In yesterday’s post we discussed the idea of valuing the stock market like a bond, which is inspired by the academic research and the historical record. Today, we apply the concept to the real world by plugging in some numbers in an effort to develop a bit of perspective on estimating the long-run return for the stock market. It’s an imperfect art, to be sure, and one that ultimately requires far more detail than we can provide here. But every journey starts with a first step.
Let’s begin by considering the current dividend yield for U.S. stocks, defined by the S&P 500. The market’s yield last month was 1.9%, the lowest since December 2007, the start of the recession. As we noted yesterday, there’s a long line of research showing that current yield is linked with the future long-run return for the stock market. The rule of thumb is that higher yields imply higher expected return, and vice versa. Accordingly, expectations about future returns for equities should be lower today than, say, March 2009, when the market’s yield was quite a bit higher at 3.6%.
Burton Malkiel calls the clues thrown off by dividend yield a “dividend jackpot,” overstating the case for effect only slightly. As he explains in A Random Walk Down Wall Street, “investors have earned higher total rates of return from the stock market when the initial dividend yield of the market portfolio was relatively high, and relatively low future rates of return when stocks were purchased at low dividend yields.”
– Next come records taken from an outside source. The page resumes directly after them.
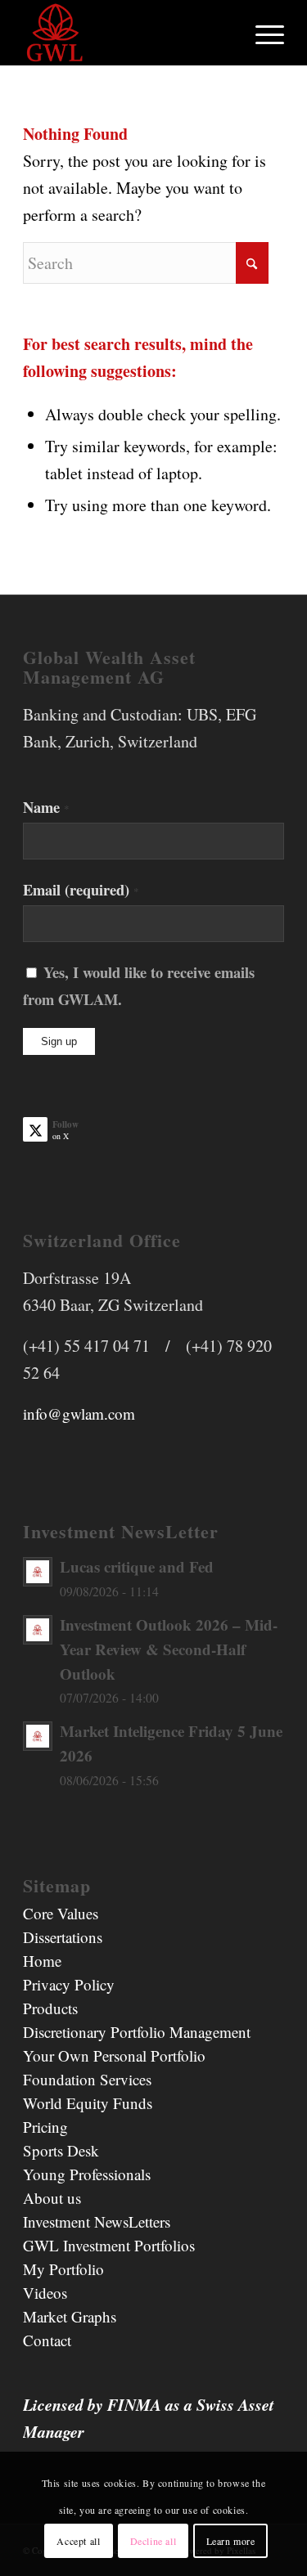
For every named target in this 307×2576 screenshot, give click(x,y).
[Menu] (261, 32)
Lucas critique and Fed (137, 1566)
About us (52, 2198)
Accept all (78, 2540)
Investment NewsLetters (96, 2221)
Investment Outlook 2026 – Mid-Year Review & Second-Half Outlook (169, 1649)
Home (42, 1960)
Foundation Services (87, 2079)
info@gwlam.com (79, 1413)
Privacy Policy (69, 1984)
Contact (47, 2340)
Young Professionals (87, 2174)
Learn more (230, 2540)
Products (50, 2008)
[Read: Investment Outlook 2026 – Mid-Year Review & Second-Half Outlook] (37, 1630)
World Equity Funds (87, 2103)
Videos (45, 2292)
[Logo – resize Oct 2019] (127, 32)
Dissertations (62, 1937)
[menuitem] (261, 32)
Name (46, 807)
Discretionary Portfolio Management (137, 2032)
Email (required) (81, 889)
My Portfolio (63, 2269)
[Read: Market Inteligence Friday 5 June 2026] (37, 1736)
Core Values (60, 1913)
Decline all (153, 2540)
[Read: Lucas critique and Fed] (37, 1571)
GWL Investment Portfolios (109, 2245)
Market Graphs (69, 2316)
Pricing (45, 2126)
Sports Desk (61, 2150)
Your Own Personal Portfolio (114, 2055)
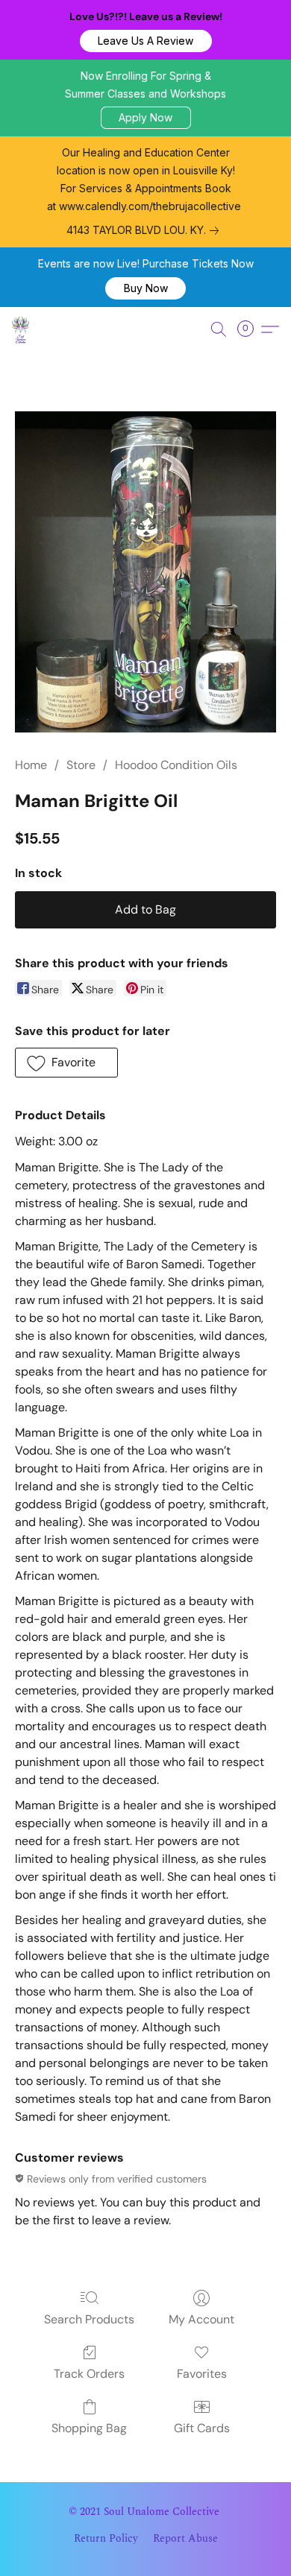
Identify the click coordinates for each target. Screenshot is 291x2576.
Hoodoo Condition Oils (176, 765)
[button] (146, 41)
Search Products (89, 2319)
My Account (201, 2319)
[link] (145, 230)
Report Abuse (185, 2538)
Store (81, 765)
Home (31, 765)
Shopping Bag (89, 2428)
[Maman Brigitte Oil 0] (145, 571)
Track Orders (89, 2374)
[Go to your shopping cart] (250, 329)
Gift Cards (202, 2428)
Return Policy (106, 2538)
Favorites (202, 2374)
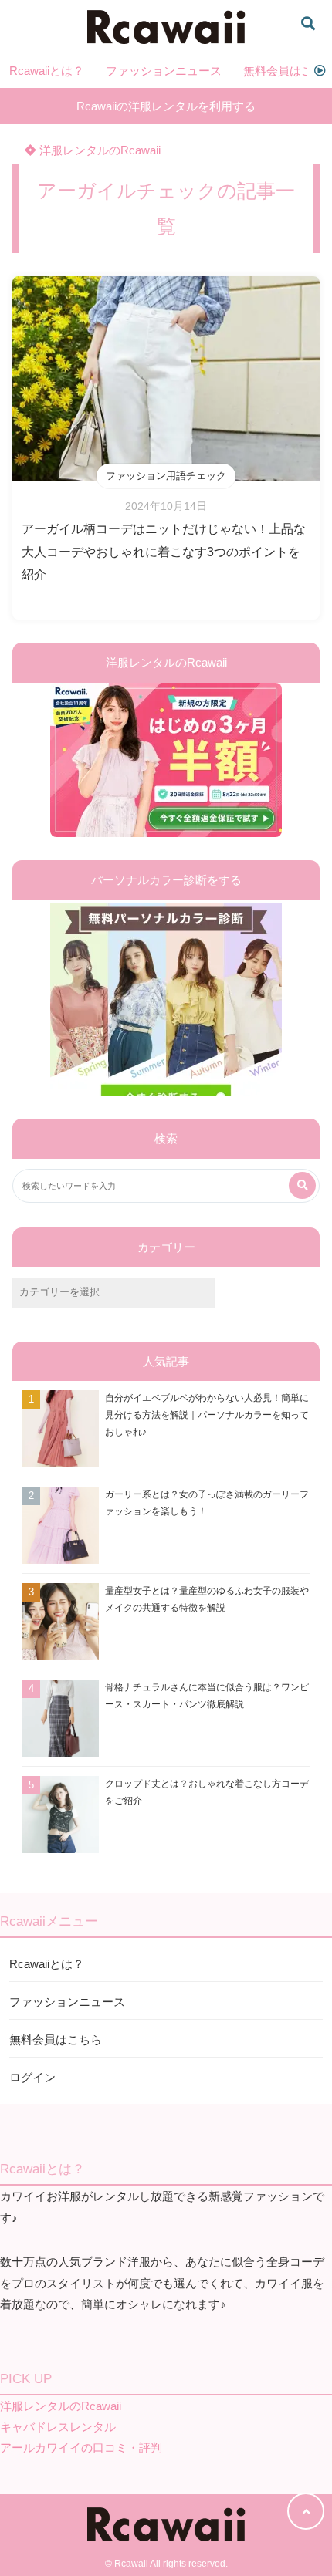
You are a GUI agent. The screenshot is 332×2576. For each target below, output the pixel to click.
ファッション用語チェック (166, 475)
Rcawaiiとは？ (46, 70)
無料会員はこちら (55, 2039)
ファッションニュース (164, 70)
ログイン (32, 2077)
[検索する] (302, 1185)
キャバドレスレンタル (58, 2426)
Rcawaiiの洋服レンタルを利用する (166, 106)
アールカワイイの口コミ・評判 (81, 2447)
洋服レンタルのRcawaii (98, 150)
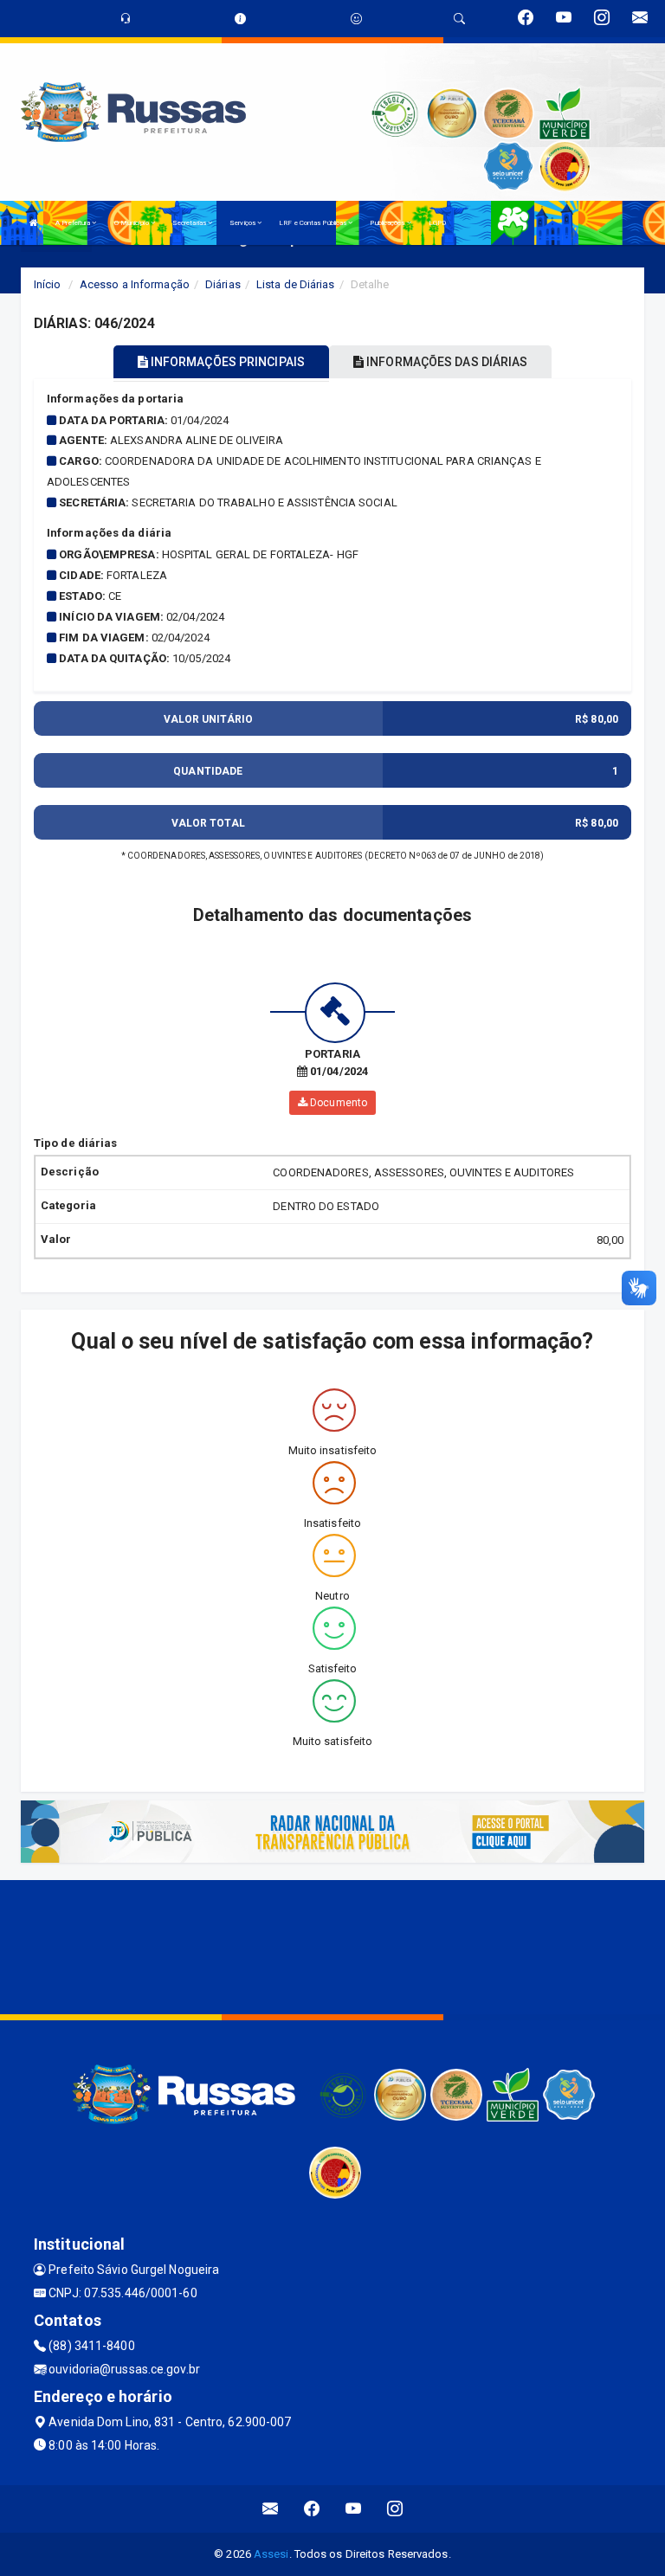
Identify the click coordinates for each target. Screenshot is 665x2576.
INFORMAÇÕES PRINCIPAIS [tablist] (226, 362)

But how much is “high,” and how little is “low.” To put a number on these vagaries, we need to run additional analysis. The possibilities, of course, are endless and we’ll only scratch the surface (just barely) here. A simple way to begin is with the dividend growth model. In its basic form, assuming a constant rate of change for dividends, this model advises that the expected return on stocks is calculated as the current dividend yield plus the long-term rate of growth on dividends. Some finance textbooks, such as The Cost of Capital: Intermediate Theory, explain this as “inferring” the expected return for stocks from dividends.
Adding last month’s 1.9% yield to the 5.1% historical rate of growth in dividends for the past 60 years produces an expected return of 7.0% (1.9% + 5.1%). That’s hardly the last word on developing estimates for the stock market’s expected return, but it’s a good place to start. But it’s only a beginning. We might, for instance, attempt to estimate the outlook for dividend growth for, say, the next 10 years rather than simply extrapolating the historical trend.
Once again, there are many models to consider. One simple approach is assuming that the growth in dividends will match economic growth. That means we need an estimate for economic growth. For the past 60 years through the end of 2009, U.S. GDP has risen at an annualized 6.8% rate in nominal terms. That’s almost certainly too high for, say, the decade ahead. Suffice to say, the outlook for the U.S. economy in 2010, for any number of reasons, is quite a bit more modest than it was in, say, 1950.
As one possibility for developing a more realistic basis for projecting economic growth, let’s take the Congressional Budget Office’s current forecast for U.S. GDP through 2020. That works out to an annualized nominal rise of roughly 4.3%. Adding the current stock market dividend yield of 1.9% to that economic outlook gives us expected return for equities of 6.2%. By comparison, the long-term historical return on U.S. stocks since 1926 is substantially higher at 9.8%, according to the 2010 Ibbotson SBBI Classic Yearbook.
Ultimately, there are no easy answers in forecasting expected returns, for stocks or any other asset class. The future’s uncertain—always. But investing requires making assumptions, including assumptions about future returns. History is a guide, but we need more. Indeed, one of the key lesson in financial economics, along with real-world experience, is that investment results are highly dependent on when you invest. That means that we should think carefully about the current economic and financial climate, including asset valuations, and how that compares with our forecasts of the future.
It’s tempting to think that there are short cuts. But if we’re going to develop compelling intuition about prospective return, we must forecast continually and intelligently, by drawing on a variety of resources. Dividend-based forecasting is just one example, but no one should assume it’s the only one.
Yes, it’s all adds up to a lot of work, but that’s not surprising. If it was easy, the crowd would load up on risky assets and reap the rewards, and in the process bid up prices to the point that expected risk premiums are zero, if not negative. The reality, of course, is quite different. There’s an eternal debate about expected return. What’s more, expected returns are constantly changing. That implies that investors need to be constantly vigilant in developing expectations.
In short, making informed estimates about returns is a process rather than a one-time guess.